» **TASK STATEMENT**: For every line below, output the text exactly and leave out images.

### DATA FOR THIS EXERCISE ###

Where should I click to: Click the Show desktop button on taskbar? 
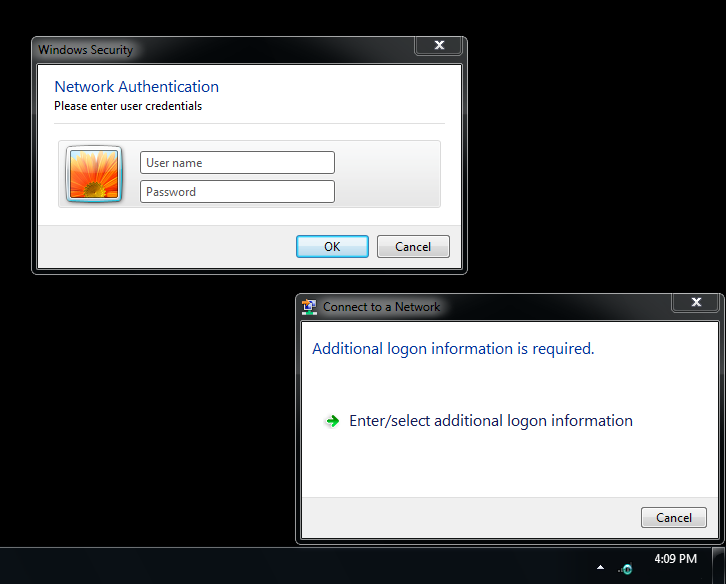[718, 566]
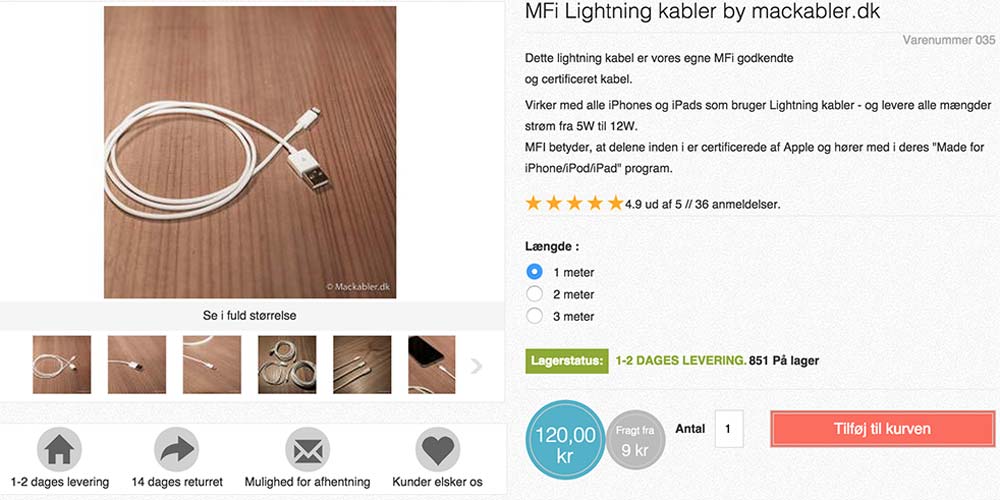Viewport: 1000px width, 500px height.
Task: View the fourth thumbnail with coiled cables
Action: point(287,365)
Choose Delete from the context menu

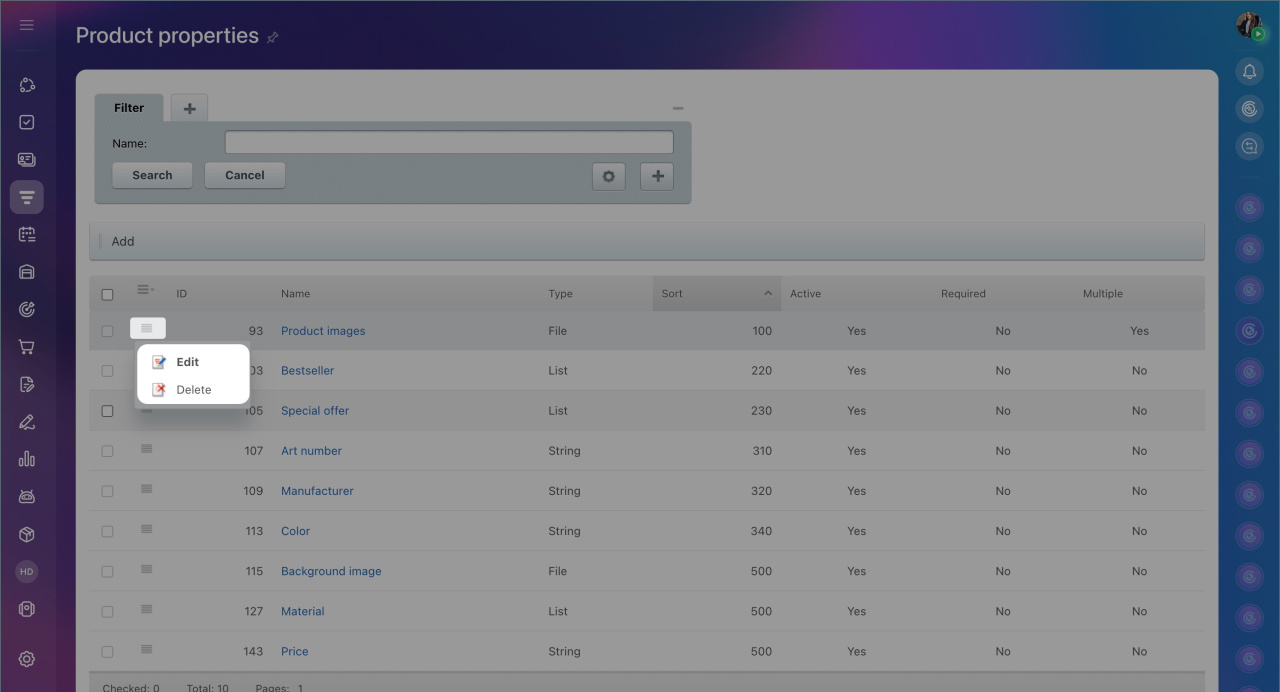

###

» **TASK SOLUTION**:
Where should I click to: Click the Show desktop button on taskbar? 
[718, 566]
Viewport: 1000px width, 500px height.
Task: View the fourth thumbnail with coiled cables
Action: point(287,365)
Choose Delete from the context menu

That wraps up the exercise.